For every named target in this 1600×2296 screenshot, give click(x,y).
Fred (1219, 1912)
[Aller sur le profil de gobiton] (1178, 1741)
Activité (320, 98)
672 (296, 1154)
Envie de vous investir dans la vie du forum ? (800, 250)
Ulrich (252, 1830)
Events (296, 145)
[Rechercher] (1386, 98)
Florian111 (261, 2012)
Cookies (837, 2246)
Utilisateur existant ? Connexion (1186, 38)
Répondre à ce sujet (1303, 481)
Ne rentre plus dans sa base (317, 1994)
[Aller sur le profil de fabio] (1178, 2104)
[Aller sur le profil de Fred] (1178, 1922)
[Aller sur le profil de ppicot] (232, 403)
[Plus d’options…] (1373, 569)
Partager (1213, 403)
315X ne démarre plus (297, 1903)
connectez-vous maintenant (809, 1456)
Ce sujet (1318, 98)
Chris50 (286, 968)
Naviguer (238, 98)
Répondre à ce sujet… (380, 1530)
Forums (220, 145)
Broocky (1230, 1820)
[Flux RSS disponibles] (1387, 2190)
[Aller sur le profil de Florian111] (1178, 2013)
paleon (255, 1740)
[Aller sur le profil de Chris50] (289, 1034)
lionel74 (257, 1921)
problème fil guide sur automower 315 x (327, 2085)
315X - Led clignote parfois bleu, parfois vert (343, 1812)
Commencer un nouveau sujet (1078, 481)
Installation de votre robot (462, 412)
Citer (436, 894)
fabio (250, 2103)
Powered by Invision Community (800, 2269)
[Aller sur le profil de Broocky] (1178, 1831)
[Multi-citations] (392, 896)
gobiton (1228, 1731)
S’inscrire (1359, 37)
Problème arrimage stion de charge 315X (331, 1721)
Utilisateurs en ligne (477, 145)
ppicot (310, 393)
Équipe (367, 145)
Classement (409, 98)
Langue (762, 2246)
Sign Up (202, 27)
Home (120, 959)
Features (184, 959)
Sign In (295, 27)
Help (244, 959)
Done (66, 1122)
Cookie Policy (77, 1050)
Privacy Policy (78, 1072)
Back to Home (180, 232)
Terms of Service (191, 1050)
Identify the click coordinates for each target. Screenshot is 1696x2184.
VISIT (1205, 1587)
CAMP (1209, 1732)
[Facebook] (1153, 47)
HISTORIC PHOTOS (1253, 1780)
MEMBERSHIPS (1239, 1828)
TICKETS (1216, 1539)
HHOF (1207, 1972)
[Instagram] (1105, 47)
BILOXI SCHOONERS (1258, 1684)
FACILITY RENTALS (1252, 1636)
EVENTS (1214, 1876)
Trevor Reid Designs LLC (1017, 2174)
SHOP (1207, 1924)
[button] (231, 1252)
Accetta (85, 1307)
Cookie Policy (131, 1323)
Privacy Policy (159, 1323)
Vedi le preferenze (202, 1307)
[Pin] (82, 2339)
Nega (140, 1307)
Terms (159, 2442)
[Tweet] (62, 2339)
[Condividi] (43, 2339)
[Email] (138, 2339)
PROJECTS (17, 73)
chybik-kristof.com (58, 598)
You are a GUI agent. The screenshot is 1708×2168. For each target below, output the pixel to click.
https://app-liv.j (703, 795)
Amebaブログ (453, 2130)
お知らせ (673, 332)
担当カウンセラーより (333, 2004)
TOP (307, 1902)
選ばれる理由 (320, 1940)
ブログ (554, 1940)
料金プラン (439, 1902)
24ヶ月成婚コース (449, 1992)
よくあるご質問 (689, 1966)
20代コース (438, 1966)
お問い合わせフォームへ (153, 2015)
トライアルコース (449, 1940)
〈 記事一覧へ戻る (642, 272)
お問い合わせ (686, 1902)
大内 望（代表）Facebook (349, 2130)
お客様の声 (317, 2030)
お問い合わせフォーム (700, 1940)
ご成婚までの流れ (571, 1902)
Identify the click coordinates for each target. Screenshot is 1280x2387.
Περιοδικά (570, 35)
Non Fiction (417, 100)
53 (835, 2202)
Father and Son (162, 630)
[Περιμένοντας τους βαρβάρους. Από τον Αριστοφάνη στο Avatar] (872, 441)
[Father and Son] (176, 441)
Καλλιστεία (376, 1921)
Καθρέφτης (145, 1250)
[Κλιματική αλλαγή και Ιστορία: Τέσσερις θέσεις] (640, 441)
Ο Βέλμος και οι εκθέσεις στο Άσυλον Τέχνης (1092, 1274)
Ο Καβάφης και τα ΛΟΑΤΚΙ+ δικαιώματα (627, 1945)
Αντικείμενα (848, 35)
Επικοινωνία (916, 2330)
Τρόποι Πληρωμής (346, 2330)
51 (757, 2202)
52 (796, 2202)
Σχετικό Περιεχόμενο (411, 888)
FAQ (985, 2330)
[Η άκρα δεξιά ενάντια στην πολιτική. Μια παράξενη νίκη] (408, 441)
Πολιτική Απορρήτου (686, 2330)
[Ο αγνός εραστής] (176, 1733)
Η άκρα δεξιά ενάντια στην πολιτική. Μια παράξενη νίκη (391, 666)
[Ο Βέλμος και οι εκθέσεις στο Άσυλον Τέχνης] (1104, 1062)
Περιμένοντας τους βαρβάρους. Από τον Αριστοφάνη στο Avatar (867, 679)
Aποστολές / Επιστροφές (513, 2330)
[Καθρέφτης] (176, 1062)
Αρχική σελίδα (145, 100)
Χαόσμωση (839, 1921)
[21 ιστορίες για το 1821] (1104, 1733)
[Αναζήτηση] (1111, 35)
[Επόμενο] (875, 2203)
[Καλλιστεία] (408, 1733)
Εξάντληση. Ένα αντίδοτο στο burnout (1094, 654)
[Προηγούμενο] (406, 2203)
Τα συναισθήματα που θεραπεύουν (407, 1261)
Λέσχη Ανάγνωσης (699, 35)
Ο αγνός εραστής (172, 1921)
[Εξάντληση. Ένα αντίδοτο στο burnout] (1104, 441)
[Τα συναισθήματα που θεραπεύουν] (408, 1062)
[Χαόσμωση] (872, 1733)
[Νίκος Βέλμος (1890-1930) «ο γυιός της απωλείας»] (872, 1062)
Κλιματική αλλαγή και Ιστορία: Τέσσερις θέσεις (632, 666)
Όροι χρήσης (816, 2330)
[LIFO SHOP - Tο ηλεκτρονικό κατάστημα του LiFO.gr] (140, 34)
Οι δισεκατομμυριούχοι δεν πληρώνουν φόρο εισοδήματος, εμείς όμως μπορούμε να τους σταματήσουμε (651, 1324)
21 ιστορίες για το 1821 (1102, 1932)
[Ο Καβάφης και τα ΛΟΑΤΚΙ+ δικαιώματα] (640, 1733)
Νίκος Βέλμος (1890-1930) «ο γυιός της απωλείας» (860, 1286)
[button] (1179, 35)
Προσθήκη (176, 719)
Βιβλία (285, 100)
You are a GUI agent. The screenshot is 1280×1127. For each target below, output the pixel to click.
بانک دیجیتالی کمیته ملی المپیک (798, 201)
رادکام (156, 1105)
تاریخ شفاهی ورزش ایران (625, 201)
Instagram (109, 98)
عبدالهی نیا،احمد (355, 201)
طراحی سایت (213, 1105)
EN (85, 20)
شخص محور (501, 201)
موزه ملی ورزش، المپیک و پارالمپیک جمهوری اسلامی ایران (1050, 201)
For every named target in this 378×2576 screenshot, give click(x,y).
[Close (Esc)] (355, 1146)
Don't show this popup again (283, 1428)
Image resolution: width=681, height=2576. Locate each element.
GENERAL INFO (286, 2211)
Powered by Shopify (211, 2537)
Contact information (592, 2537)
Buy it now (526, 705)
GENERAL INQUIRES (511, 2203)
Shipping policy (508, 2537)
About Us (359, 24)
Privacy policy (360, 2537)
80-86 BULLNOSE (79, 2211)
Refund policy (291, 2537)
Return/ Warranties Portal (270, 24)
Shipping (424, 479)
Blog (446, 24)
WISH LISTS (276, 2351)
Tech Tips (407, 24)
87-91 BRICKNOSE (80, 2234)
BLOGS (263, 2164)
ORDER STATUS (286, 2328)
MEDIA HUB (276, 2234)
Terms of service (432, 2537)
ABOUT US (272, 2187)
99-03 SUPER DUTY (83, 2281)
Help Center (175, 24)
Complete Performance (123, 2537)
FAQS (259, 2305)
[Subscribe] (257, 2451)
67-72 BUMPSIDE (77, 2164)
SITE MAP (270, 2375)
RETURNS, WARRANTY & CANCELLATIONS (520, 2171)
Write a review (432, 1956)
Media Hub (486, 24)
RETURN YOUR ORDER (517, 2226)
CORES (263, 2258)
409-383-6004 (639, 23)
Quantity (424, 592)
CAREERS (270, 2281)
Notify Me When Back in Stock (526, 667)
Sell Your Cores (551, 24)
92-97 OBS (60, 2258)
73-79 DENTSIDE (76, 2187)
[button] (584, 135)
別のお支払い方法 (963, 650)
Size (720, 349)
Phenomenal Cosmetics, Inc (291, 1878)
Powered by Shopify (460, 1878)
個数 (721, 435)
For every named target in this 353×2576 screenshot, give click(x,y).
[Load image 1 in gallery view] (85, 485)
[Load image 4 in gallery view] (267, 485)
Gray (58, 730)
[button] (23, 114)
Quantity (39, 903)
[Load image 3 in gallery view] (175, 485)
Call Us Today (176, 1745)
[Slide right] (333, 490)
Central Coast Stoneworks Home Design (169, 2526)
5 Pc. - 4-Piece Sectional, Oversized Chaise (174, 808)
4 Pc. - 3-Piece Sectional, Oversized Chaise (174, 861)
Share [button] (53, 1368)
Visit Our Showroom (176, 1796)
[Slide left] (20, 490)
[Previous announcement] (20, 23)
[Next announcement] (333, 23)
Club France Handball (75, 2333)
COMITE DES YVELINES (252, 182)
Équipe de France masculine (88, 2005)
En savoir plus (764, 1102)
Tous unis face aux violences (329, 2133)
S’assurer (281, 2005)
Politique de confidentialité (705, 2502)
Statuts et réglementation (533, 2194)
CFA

::::::

→ **WORK TO COMPLETE**
Would you print, exactly as written, every line above from the one holding "Naviguer (238, 98)" through the one holding "Langue (762, 2246)", with both included and no other lines?

→ **RESPONSE AREA**
Naviguer (238, 98)
Répondre à ce sujet… (380, 1530)
Forums (220, 145)
Broocky (1230, 1820)
[Flux RSS disponibles] (1387, 2190)
[Aller sur le profil de Florian111] (1178, 2013)
paleon (255, 1740)
[Aller sur le profil de Chris50] (289, 1034)
lionel74 (257, 1921)
problème fil guide sur automower 315 x (327, 2085)
315X - Led clignote parfois bleu, parfois vert (343, 1812)
Commencer un nouveau sujet (1078, 481)
Installation de votre robot (462, 412)
Citer (436, 894)
fabio (250, 2103)
Powered by Invision Community (800, 2269)
[Aller sur le profil de Broocky] (1178, 1831)
[Multi-citations] (392, 896)
gobiton (1228, 1731)
S’inscrire (1359, 37)
Problème arrimage stion de charge 315X (331, 1721)
Utilisateurs en ligne (477, 145)
ppicot (310, 393)
Équipe (367, 145)
Classement (409, 98)
Langue (762, 2246)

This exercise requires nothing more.